The MCA will ask Government to urgently amend the Native Title Act to introduce consumer protection provisions to clarify the fiduciary responsibilities of native title applicants and their agents; to require funds managers to meet robust governance rules; and to ensure funds are allocated lawfully, fairly and in line with expectation of traditional owners and Indigenous communities.

As an interim measure until Parliament acts, the MCA is encouraging exploration and mining companies negotiating agreements with Indigenous communities to:

  • ensure the agreements clearly articulate the agreed benefits;
  • ensure those benefits are paid to a funds manager with governance rules strong enough to guarantee that benefits are directed in line with the wishes of traditional owners;
  • ensure that the funds manager has the knowledge and capacity to understand and fulfil its obligations; and,
  • if unable to confirm these requirements, instead pay funds to a reputable third party organisation such as the public trustee until an appropriate funds manager can be established.

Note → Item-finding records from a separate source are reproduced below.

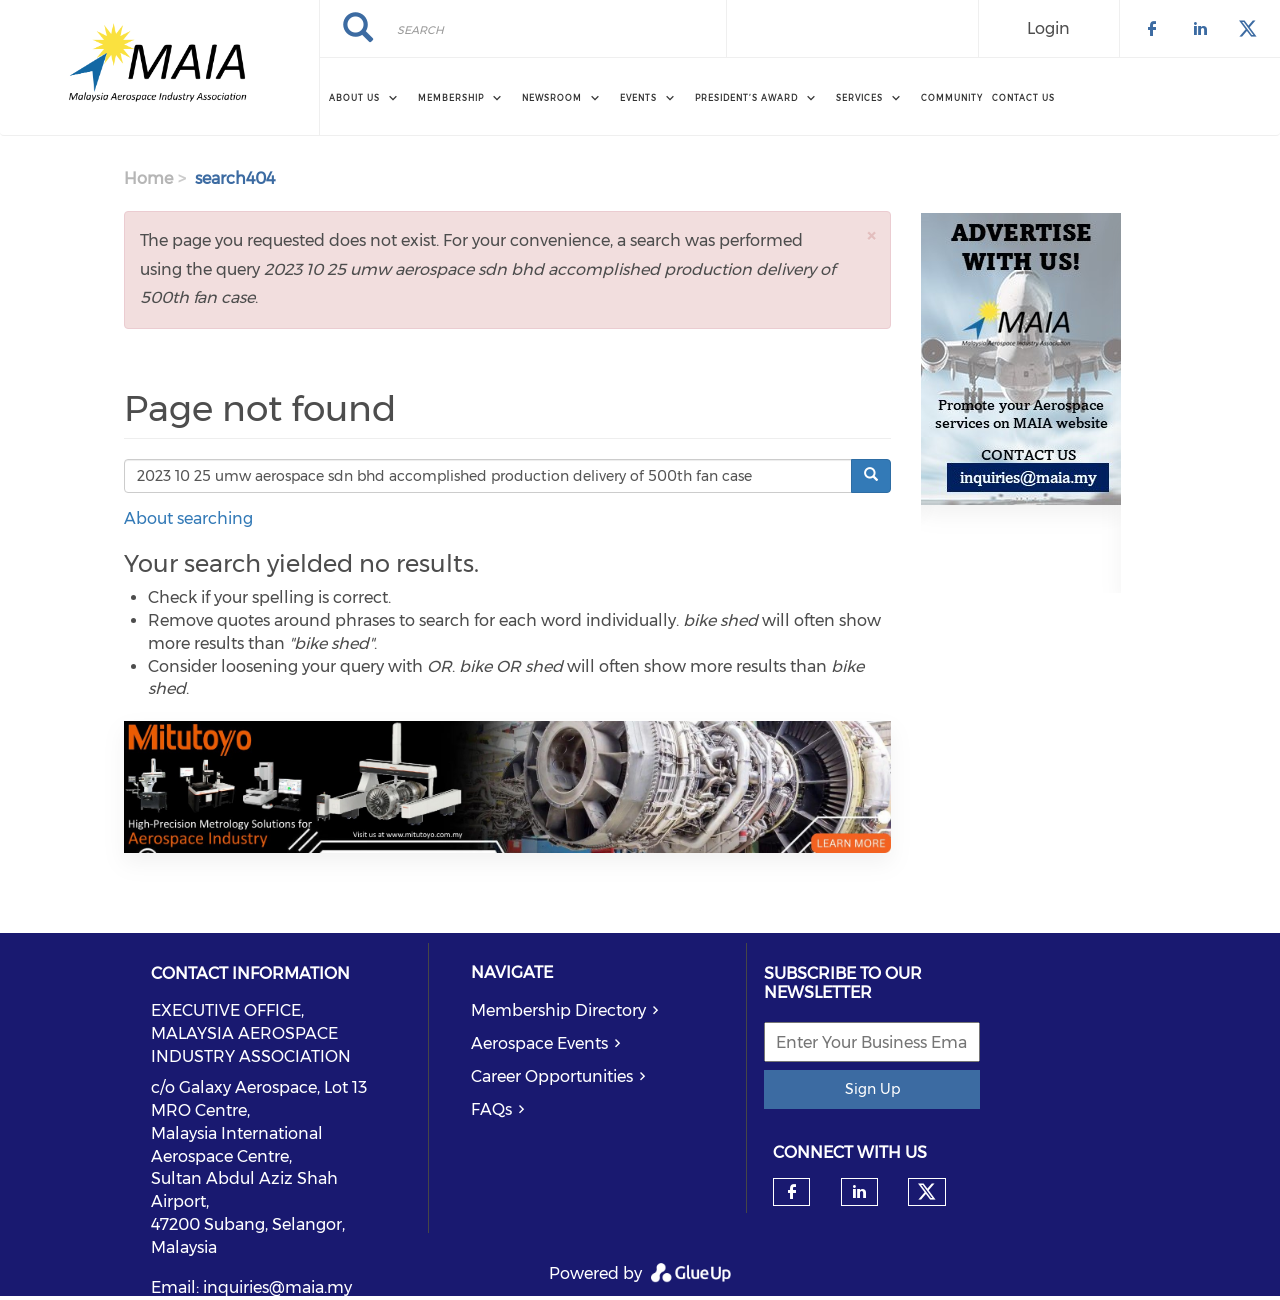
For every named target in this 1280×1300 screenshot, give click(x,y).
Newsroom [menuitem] (552, 98)
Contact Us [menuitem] (1023, 98)
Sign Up (872, 1089)
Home (148, 178)
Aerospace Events (539, 1043)
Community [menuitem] (952, 98)
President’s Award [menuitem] (746, 98)
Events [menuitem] (638, 98)
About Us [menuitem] (354, 98)
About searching (188, 518)
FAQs (491, 1109)
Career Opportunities (552, 1076)
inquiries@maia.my (277, 1287)
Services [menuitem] (859, 98)
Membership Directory (558, 1010)
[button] (871, 235)
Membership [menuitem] (451, 98)
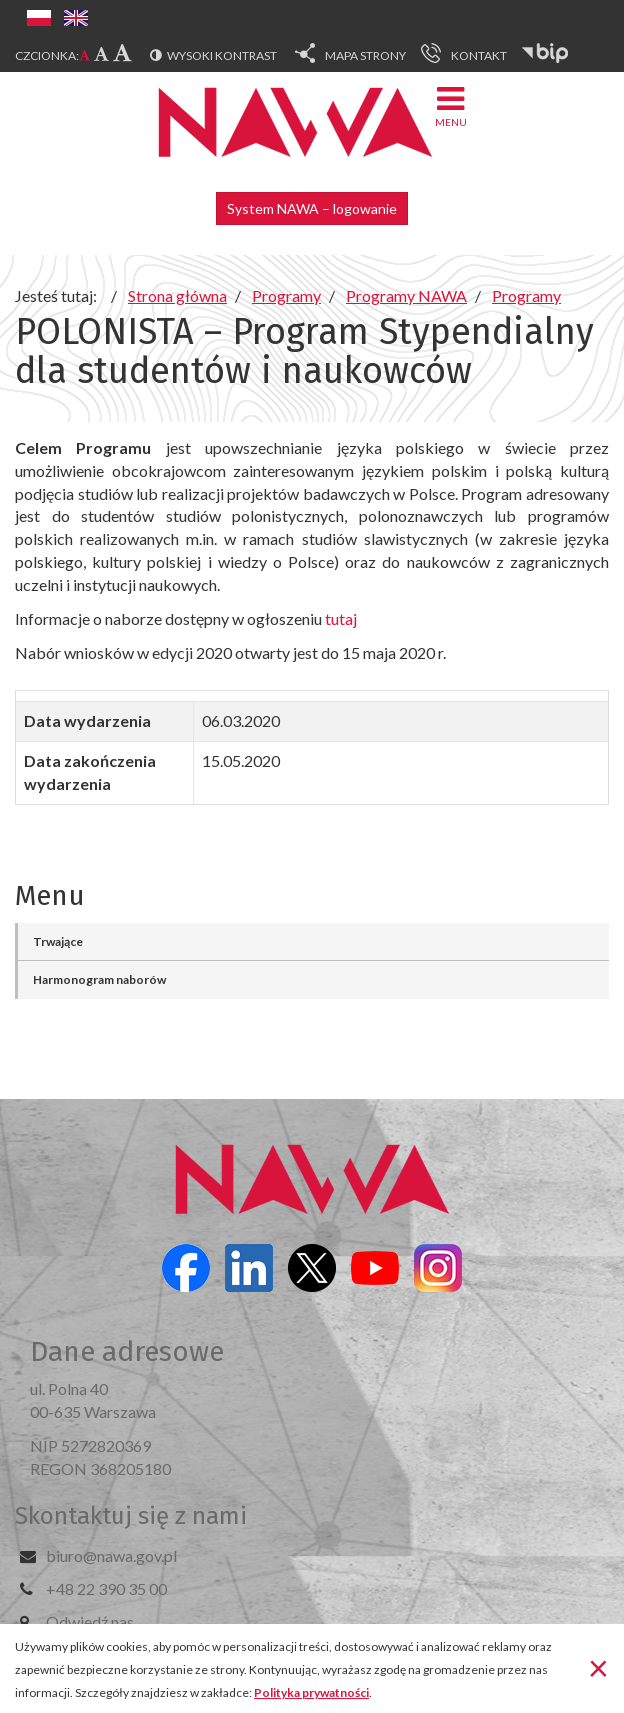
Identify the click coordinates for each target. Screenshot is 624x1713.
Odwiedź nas (90, 1621)
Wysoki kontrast (222, 55)
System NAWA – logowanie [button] (312, 208)
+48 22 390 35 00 (106, 1588)
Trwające (58, 941)
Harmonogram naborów (99, 979)
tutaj (339, 618)
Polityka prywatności (311, 1692)
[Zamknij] (598, 1667)
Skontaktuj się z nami (131, 1516)
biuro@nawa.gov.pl (111, 1555)
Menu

These measures are practical steps in the endeavor to protect the integrity of payments and fulfill the commitments Australian minerals companies make to Indigenous communities.

The industry’s action follows consultation with the National Native Title Council and senior Indigenous leaders in the wake of a recent report by Treasury’s Native Title and Traditional Owner Benefits and Governance Working Group which expressed “significant concern” about the adequacy of current governance arrangements. The Group recommended “urgent steps” to address real and potential risks for misappropriation of funds.